===== Recorded data =====

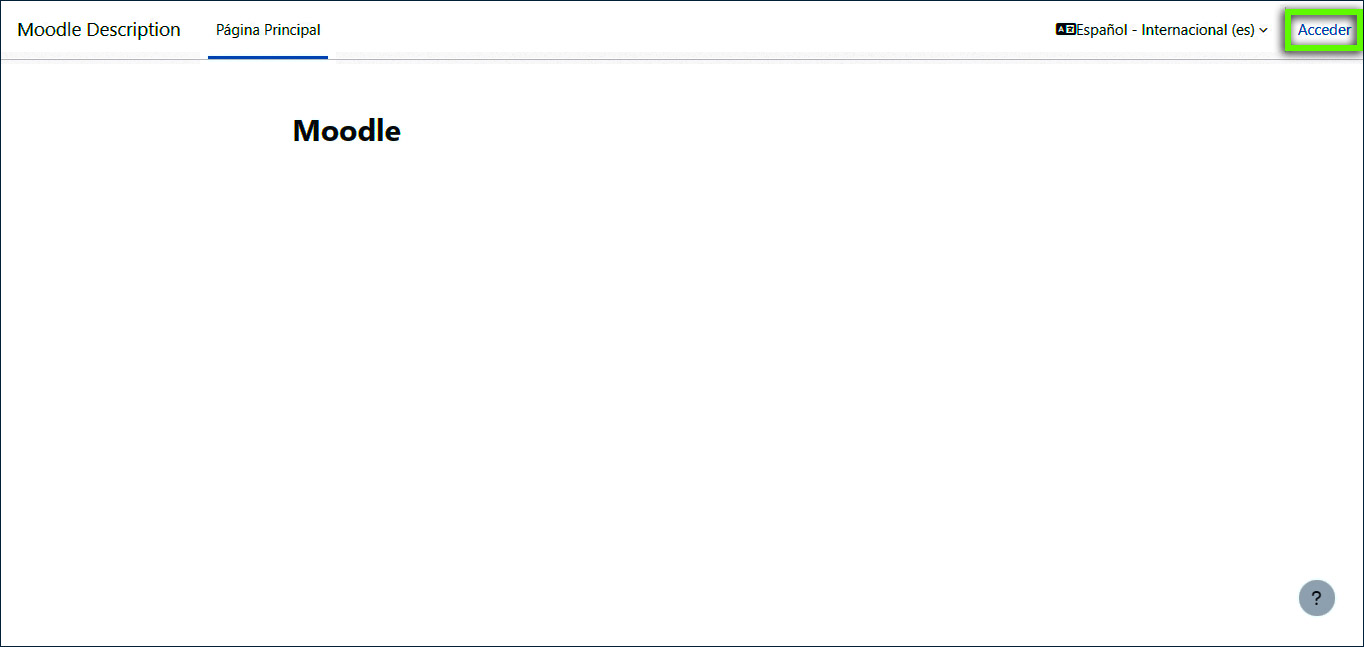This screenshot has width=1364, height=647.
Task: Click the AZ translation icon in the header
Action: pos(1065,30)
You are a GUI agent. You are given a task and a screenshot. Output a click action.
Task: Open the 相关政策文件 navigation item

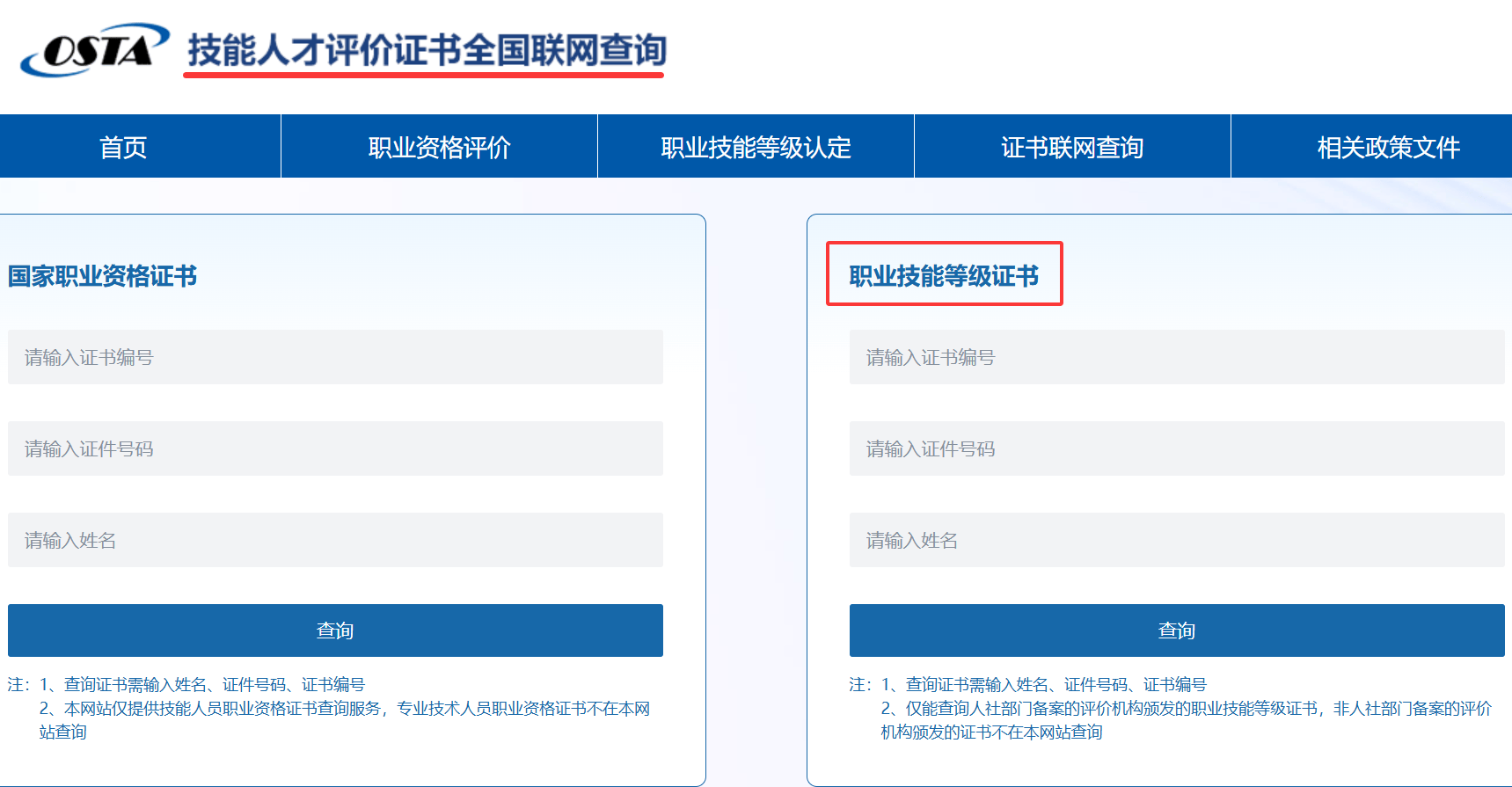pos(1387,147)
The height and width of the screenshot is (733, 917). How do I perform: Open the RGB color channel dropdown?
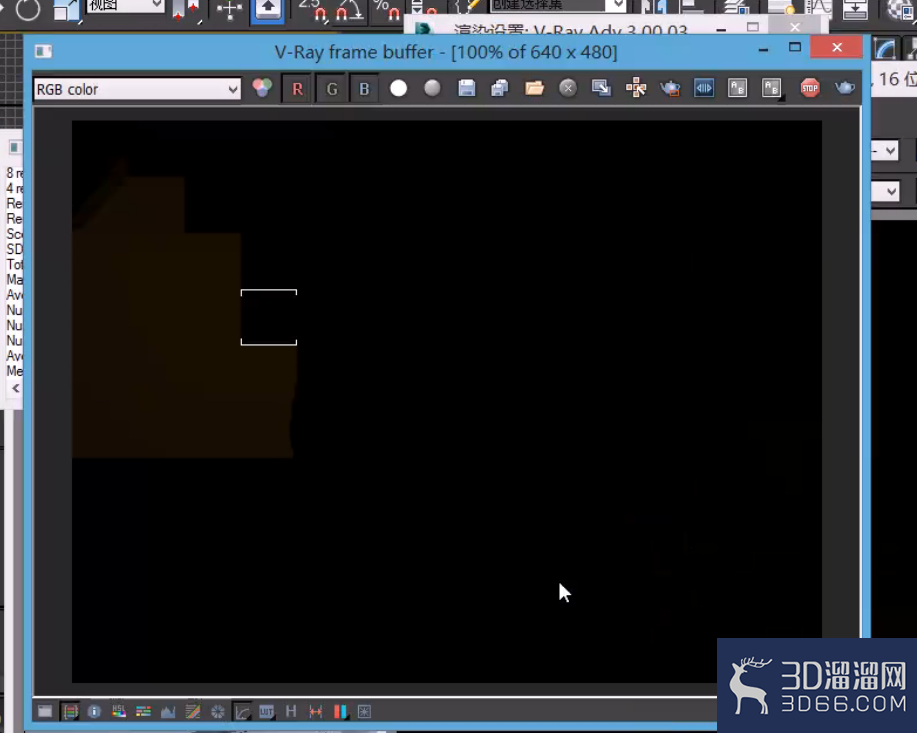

=====

Written instruction: Copy out the lines above word for word, leaving out the pictures.

Solution to this task:
This screenshot has width=1364, height=647.
Task: Click the AZ translation icon in the header
Action: pos(1065,30)
You are a GUI agent. You are given a task and a screenshot. Output a click action.
Task: Open the 相关政策文件 navigation item

pos(1387,147)
The height and width of the screenshot is (733, 917). How do I perform: Open the RGB color channel dropdown?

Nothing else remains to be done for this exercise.